_TEXT SECTION:_

This guide helps you to execute and author E2E tests on your local environment.

Requirements

+----------+                            |
| Dev      |                            A
| Machine  |               +------------+
|          |               | IoT Edge   |
+----------+       )       | LBS/PktFwd |
  |              ) )       | NtwSrv     |
  | (usb)  |   ) ) )       +------------+
  |        A     ) )
 +---------+       )
 | Arduino |
 +---------+
  • LoRaWan solution up and running (IoT Edge Device, IoT Hub, LoRa Keys Azure Function, Redis, container registry etc.)
  • Seeeduino LoRaWan device (leaf test device) connected via USB to a computer where the LoRaWan.Tests.E2E will run.
  • Module LoRaWanNetworkSrvModule logging configured with following environment variables:
    • LOG_LEVEL: 1
    • LOG_TO_TCP: true
    • LOG_TO_TCP_ADDRESS: development machine IP address (ensure IoT Edge machine can ping it)

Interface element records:
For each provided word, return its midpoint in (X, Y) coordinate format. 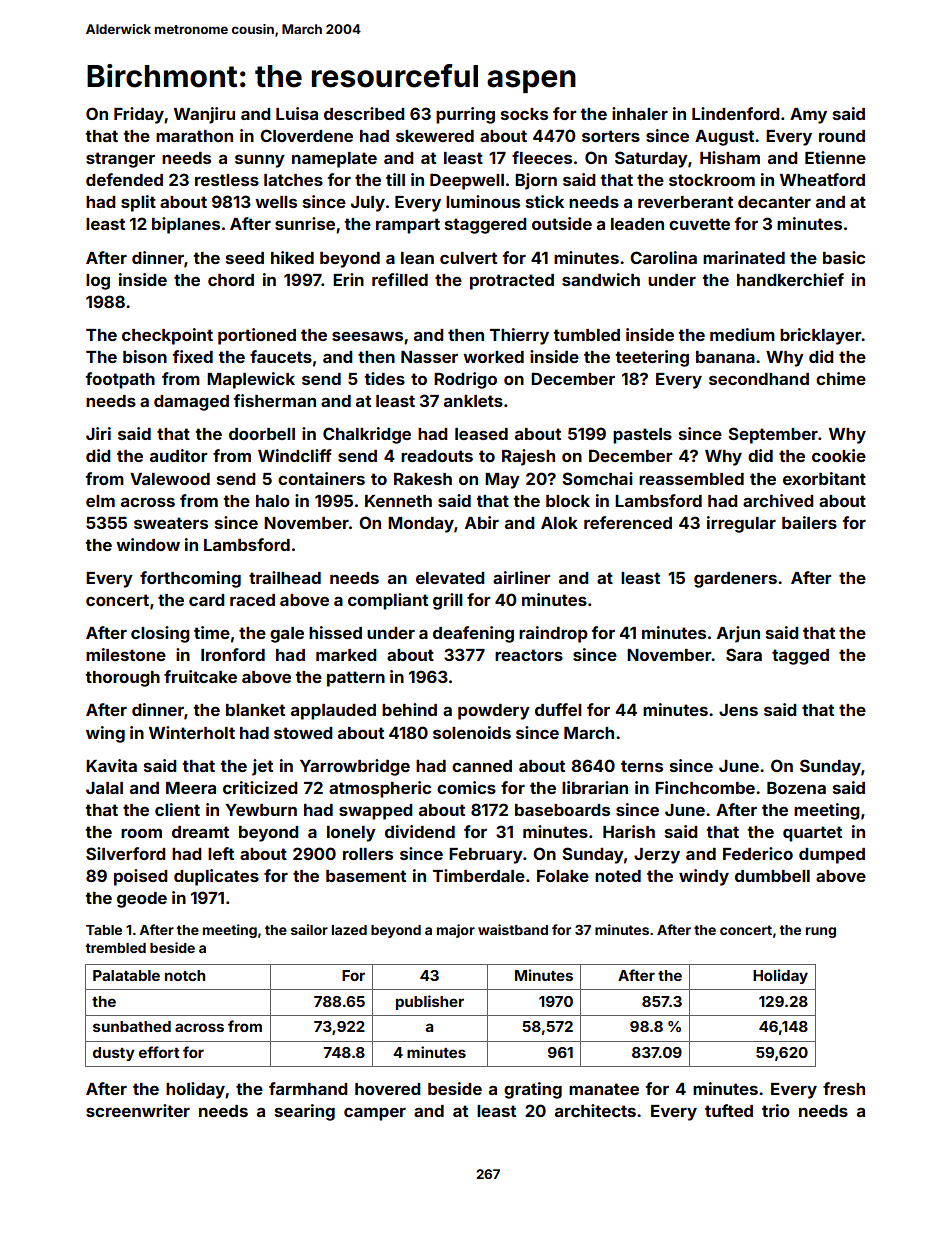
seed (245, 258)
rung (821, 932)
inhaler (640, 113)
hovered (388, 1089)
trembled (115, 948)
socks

_DIRECTIVE A:_ From the E2E testing guide, write out the text between "Requirements" and "container registry etc.)", inclusive.
_DIRECTIVE B:_ Name every environment variable that the E2E testing guide says to set for logging on the LoRaWanNetworkSrvModule module.

_EXPECTED OUTPUT A:_
Requirements

+----------+                            |
| Dev      |                            A
| Machine  |               +------------+
|          |               | IoT Edge   |
+----------+       )       | LBS/PktFwd |
  |              ) )       | NtwSrv     |
  | (usb)  |   ) ) )       +------------+
  |        A     ) )
 +---------+       )
 | Arduino |
 +---------+
  • LoRaWan solution up and running (IoT Edge Device, IoT Hub, LoRa Keys Azure Function, Redis, container registry etc.)

_EXPECTED OUTPUT B:_
LOG_LEVEL
LOG_TO_TCP
LOG_TO_TCP_ADDRESS